> [Exercices à réaliser]
(a) D'après le texte sur la loi relative à la cause animale, quel nouvel article vient compléter le Code rural et de la pêche maritime ?
(b) Résumez en deux phrases le texte sur la loi relative à la cause animale.
(c) Prolongez le texte sur la détention des équidés à la suite de sa dernière phrase.

> [Texte fourni]
Cette Loi, portée par le député Loic DOMBREVAL, a été présentée comme une avancée significative pour la défense de la cause animale. En réalité, la Loi ne traite que des sujets qui font consensus et évitent ceux qui font polémique tels que la chasse, la corrida, l’élevage industriel, ou l’expérimentation animale.

 

 

S’agissant en particulier des équidés, il n’est pas certain que la Loi comporte de réelles avancées.

 

 

1. La détention des équidés

 

 

Le Code Rural et de la Pêche Maritime (CRPM) est doté d’un nouvel article L211-10-1 lequel impose à tout détenteur d'un équidé qu’il atteste de sa connaissance des besoins spécifiques de l'espèce, cette obligation ne s’imposant que dans un an.

 

 

Lorsque la détention ne relève pas d'une activité professionnelle, l'attestation prend la forme d'un certificat d'engagement et de connaissance des besoins spécifiques de l'espèce, signé par le détenteur.

> [Enregistrements fournis]
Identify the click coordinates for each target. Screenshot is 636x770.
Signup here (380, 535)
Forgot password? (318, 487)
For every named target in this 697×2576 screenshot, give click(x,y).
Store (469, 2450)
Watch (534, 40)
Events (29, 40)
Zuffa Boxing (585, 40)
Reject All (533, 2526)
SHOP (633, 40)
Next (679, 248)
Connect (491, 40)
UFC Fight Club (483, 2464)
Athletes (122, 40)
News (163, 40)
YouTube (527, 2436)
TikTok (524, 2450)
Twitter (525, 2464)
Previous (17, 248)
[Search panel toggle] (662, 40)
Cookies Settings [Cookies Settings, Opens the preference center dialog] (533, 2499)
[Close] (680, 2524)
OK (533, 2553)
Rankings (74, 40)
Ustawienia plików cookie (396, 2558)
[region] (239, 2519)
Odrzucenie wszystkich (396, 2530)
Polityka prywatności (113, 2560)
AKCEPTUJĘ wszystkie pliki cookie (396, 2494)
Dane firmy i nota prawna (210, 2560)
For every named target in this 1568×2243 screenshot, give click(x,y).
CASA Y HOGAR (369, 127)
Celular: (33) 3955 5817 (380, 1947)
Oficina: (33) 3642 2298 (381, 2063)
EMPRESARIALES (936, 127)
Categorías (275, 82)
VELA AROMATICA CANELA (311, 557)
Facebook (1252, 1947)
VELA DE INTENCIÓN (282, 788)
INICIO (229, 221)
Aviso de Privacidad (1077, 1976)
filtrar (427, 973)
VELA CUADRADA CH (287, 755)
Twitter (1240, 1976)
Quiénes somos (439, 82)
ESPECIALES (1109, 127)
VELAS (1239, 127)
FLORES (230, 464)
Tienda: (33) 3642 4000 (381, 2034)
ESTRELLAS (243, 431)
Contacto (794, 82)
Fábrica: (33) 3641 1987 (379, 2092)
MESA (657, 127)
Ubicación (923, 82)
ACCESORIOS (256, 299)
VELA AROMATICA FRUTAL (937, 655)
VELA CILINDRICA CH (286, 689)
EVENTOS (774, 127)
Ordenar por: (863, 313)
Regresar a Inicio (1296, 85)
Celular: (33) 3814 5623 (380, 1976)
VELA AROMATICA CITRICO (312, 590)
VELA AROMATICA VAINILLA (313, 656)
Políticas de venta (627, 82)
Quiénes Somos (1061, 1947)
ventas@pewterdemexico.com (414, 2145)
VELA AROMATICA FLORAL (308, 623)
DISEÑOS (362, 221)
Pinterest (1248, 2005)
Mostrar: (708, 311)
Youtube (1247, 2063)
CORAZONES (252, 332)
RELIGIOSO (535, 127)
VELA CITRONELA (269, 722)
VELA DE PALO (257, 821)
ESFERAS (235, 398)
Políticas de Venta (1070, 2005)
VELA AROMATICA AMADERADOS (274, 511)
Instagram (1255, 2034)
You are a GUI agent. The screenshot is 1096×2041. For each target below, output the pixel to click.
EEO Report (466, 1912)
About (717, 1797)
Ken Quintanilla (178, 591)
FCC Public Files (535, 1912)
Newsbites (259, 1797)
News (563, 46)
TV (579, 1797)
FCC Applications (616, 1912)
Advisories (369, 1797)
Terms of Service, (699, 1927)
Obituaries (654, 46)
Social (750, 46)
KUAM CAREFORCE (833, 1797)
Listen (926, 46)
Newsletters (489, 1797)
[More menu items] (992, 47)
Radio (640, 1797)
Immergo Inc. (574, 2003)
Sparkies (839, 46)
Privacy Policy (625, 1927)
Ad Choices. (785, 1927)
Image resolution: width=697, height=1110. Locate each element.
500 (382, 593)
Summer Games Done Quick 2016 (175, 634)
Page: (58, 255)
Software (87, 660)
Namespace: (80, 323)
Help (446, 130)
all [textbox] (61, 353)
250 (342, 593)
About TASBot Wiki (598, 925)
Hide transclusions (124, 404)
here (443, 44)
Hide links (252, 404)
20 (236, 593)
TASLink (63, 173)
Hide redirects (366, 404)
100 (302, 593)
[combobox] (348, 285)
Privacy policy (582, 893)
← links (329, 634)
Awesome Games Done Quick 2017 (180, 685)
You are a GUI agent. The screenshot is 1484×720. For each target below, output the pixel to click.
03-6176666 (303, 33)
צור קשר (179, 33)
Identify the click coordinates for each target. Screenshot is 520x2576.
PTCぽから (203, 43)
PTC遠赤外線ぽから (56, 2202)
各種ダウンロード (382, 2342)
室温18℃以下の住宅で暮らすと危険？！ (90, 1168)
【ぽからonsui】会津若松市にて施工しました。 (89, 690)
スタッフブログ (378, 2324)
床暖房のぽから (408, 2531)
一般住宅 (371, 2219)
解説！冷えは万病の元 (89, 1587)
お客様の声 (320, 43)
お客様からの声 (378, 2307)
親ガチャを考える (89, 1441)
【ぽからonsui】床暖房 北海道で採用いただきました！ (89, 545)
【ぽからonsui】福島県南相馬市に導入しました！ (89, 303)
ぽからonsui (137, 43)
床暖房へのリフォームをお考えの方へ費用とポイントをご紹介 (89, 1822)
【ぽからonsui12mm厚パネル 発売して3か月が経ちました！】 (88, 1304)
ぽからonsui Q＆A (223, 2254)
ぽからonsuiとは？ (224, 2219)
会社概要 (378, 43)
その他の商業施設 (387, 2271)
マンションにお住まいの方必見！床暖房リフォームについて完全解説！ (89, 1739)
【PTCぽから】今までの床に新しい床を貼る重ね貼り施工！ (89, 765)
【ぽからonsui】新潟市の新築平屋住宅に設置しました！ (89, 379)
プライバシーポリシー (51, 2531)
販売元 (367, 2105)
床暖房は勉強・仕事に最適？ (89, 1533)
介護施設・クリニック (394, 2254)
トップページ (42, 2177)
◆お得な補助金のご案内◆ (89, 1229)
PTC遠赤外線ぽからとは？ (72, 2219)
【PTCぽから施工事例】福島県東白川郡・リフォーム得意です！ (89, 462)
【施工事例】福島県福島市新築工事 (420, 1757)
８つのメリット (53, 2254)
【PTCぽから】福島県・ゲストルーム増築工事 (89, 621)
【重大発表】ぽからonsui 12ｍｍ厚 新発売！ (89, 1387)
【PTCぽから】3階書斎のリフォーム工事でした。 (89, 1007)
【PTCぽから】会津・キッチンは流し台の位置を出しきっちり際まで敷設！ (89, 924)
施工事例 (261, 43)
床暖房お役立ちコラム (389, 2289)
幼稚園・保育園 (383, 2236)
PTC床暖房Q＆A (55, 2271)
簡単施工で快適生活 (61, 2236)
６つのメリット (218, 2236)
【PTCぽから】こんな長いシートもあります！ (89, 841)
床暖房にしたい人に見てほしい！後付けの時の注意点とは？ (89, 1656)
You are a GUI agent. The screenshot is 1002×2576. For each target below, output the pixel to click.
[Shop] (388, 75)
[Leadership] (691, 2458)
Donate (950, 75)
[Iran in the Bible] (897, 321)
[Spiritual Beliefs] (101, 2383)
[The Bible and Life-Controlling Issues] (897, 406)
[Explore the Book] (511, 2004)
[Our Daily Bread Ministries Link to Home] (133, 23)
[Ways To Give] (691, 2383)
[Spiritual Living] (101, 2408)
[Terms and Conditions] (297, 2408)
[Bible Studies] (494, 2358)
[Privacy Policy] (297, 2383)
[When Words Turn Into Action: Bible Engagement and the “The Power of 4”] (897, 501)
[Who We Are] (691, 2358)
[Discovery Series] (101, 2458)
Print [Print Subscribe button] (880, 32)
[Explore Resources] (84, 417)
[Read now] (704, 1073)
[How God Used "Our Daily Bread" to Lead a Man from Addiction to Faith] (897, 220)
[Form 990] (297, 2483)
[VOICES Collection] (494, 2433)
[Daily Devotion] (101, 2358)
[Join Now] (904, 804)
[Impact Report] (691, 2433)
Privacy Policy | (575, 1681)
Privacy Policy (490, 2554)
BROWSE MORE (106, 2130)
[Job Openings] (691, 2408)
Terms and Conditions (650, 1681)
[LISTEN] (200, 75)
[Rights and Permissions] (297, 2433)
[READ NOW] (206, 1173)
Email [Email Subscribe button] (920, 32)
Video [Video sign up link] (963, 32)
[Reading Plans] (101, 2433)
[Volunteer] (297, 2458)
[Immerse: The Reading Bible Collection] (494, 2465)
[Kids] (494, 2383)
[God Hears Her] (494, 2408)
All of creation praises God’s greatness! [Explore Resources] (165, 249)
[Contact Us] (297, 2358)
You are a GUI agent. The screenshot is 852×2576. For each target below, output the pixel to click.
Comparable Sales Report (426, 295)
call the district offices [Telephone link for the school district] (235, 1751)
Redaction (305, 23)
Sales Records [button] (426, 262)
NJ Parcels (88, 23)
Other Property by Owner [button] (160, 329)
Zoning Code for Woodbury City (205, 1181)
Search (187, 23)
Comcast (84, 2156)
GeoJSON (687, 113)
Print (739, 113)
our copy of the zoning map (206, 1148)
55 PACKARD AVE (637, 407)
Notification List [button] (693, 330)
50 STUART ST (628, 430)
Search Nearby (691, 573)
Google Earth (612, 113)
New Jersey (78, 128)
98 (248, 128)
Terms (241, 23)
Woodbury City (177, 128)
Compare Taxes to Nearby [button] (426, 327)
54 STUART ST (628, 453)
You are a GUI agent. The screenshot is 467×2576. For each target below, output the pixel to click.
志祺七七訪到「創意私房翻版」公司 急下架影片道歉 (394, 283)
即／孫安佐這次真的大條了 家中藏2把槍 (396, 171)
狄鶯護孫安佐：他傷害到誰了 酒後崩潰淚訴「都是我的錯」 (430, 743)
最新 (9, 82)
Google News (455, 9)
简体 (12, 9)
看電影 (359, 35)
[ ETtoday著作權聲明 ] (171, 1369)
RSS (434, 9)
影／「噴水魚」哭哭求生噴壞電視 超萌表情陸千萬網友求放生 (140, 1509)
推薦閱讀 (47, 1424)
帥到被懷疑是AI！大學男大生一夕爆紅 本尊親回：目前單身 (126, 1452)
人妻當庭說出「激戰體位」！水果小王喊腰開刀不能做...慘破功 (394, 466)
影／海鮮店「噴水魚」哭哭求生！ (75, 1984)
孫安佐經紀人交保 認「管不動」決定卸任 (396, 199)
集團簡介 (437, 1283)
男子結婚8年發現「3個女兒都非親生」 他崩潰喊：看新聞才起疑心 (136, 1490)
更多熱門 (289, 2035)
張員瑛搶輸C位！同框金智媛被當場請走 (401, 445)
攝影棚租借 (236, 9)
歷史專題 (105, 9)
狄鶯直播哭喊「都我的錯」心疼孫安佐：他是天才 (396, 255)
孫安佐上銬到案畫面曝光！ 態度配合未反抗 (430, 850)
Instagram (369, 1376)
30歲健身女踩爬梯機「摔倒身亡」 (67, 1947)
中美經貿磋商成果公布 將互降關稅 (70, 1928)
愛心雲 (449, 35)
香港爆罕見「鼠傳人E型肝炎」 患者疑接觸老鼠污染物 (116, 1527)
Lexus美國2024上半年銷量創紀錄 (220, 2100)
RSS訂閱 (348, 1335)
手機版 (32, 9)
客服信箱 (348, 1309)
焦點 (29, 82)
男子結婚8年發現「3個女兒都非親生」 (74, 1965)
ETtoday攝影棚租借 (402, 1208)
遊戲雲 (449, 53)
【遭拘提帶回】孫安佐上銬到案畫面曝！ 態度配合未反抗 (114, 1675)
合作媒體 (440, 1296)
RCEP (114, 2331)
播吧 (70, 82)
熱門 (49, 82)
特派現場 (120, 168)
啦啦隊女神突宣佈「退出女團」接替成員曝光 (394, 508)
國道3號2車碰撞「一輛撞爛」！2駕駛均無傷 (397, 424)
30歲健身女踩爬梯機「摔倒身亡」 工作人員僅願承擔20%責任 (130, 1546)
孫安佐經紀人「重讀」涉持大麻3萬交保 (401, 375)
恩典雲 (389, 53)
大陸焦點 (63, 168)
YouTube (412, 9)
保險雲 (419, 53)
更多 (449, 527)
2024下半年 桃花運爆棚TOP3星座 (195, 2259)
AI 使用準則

> [Corrigé de l'exercice]
(a) L'article L211-10-1.

(b) Portée par le député Loic Dombreval et présentée comme une avancée significative pour la cause animale, la loi ne traite en réalité que des sujets consensuels et écarte les sujets polémiques comme la chasse, la corrida, l'élevage industriel ou l'expérimentation animale. Pour les équidés, ses avancées réelles sont incertaines : le nouvel article L211-10-1 du CRPM obligera dans un an tout détenteur à attester sa connaissance des besoins spécifiques de l'espèce, au moyen d'un certificat d'engagement signé lorsque la détention n'est pas professionnelle.

(c)
 

 

Il en ressort que pour le professionnel détenteur une simple attestation suffira alors que le détenteur non professionnel devra justifier de la délivrance d’un certificat.

 

 

Le contenu de l'attestation et du certificat, de même que les modalités de délivrance du certificat seront définies par décret.

 

 

Avant tout changement de détenteur d'un équidé, le propriétaire de l'animal devra s'assurer que le nouveau détenteur a attesté de ses connaissances en application du premier alinéa.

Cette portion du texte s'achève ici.